Understanding charter contracts

Signing charter contract
A charter contract provides peace of mind for both the charterer and the owner of the yacht

No more alphabet soup

The various contracts used by charter brokers have always been a confusing alphabet soup of terminology but, recently, the various international charter organisations have started making the industry jargon easier to understand.

The two basic terms under which a yacht operates (and which are spelled out in the contracts) are the Mediterranean Yacht Brokers Association (MYBA) terms and the Caribbean Terms Inclusive (CTI).

Let’s look at what these mean to you as a charterer.
Chris Caswell
Words By
Chris Caswell

MYBA

MYBA terms might best be labeled a “plus all expenses” contract. Under the contract written and endorsed by this European organisation, the basic charter fee includes the yacht and all its equipment from spa to water toys to entertainment system, crew wages and their food, ship’s laundry, operating consumables, and insurance coverage for the yacht and crew.

All other expenses will be charged to the charterer at the cost actually paid with no markups. Those expenses include all food and beverages for the charter guests, fuel for the yacht and tenders, harbour fees, communications, guest laundry, dockage and shore-side electricity.

Once called Western Med Terms (WMT), these are popular because the contract allows an a la carte approach to services. The concept of these terms evolved because most charterers in the Mediterranean eat ashore regularly, so unused food and beverages would be a waste of their money. If the charterer wants to run at top speed along the Riviera, then the cost of fuel will increase and, if the client wants fresh flowers in the staterooms every day, they will be billed at cost.
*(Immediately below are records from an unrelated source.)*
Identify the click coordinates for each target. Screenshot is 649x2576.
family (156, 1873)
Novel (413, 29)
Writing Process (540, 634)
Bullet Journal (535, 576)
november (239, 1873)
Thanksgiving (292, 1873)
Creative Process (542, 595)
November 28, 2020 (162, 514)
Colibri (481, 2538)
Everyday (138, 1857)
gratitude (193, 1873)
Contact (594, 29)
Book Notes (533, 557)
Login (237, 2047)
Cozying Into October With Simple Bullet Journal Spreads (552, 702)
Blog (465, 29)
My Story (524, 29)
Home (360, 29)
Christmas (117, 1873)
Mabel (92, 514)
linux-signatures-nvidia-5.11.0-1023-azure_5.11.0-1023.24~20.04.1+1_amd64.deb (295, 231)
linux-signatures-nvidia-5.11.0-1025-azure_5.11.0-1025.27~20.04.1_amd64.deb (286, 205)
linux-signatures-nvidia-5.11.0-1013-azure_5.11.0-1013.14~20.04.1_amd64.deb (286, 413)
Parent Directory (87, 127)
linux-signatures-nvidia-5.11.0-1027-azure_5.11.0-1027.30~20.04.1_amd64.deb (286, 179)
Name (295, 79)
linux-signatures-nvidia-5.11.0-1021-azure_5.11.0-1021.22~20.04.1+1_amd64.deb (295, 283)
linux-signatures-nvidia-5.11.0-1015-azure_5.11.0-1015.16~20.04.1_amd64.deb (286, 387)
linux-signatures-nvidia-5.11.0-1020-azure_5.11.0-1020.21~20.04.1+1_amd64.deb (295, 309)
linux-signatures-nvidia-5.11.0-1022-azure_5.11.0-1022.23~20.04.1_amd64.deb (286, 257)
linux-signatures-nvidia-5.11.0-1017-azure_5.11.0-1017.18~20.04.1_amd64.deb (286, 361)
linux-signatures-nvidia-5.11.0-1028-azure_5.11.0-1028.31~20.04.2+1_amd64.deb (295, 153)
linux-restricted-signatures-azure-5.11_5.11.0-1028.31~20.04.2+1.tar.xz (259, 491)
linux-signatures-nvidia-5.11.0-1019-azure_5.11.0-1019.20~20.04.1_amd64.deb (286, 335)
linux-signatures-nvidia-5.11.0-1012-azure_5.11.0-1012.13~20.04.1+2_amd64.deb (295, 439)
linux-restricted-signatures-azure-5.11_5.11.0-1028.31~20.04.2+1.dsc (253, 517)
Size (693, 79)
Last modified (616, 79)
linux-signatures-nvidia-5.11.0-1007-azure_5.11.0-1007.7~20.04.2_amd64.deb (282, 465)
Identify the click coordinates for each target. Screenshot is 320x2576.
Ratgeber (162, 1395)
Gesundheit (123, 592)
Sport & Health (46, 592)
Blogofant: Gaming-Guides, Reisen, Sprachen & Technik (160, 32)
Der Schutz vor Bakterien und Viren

MYBA terms have proven to be fair to both the charterer and the yacht so, as a result, most large charter yachts operate on MYBA terms worldwide.

Caribbean Terms Inclusive

Caribbean Terms Inclusive (CTI) is sometimes known as Standard Caribbean Terms (SCT) and is best described as a “mostly all-inclusive package”. CTI terms include three meals per day for the charter guests plus fuel for four hours of cruising a day. One area where CTI yachts may vary is in the beverages – some include a selection of standard bar liquors and wines, while others charge extra for all beverages.

CTI terms are common in the Caribbean aboard smaller charter yachts but larger yachts often remain with MYBA terms when in the islands.

Charter crews are highly protective about their charter clients
Charter crews have a reputation for being discreet and highly protective about their charter clients | © Superyacht Media

Eastern Mediterranean Terms

Eastern Mediterranean Terms (EMT) are still sometimes used, and these are the same as CTI terms, except they provide only breakfast and lunch on the assumption the charter guests will dine ashore in the evenings.

As with any contract (and especially one involving a yacht worth millions), it’s common sense to read it carefully and ask your charter broker any questions that arise. It’s even wiser to have your legal advisor review the contract and discuss it with your charter broker.

Charter crews (and charter brokers) have a reputation for being discreet and highly protective about their charter clients. Nevertheless, depending upon who you are and your personal sense of privacy, a non-disclosure agreement won’t be seen as unusual. Whether you’re a celebrity who wants to avoid the paparazzi or a corporate executive carrying insider documents, such an agreement will serve to emphasise your need for privacy.

Once you understand the basics of charter contracts, they make sense and, in each area, work to provide both the charterer and the yacht a fair relationship.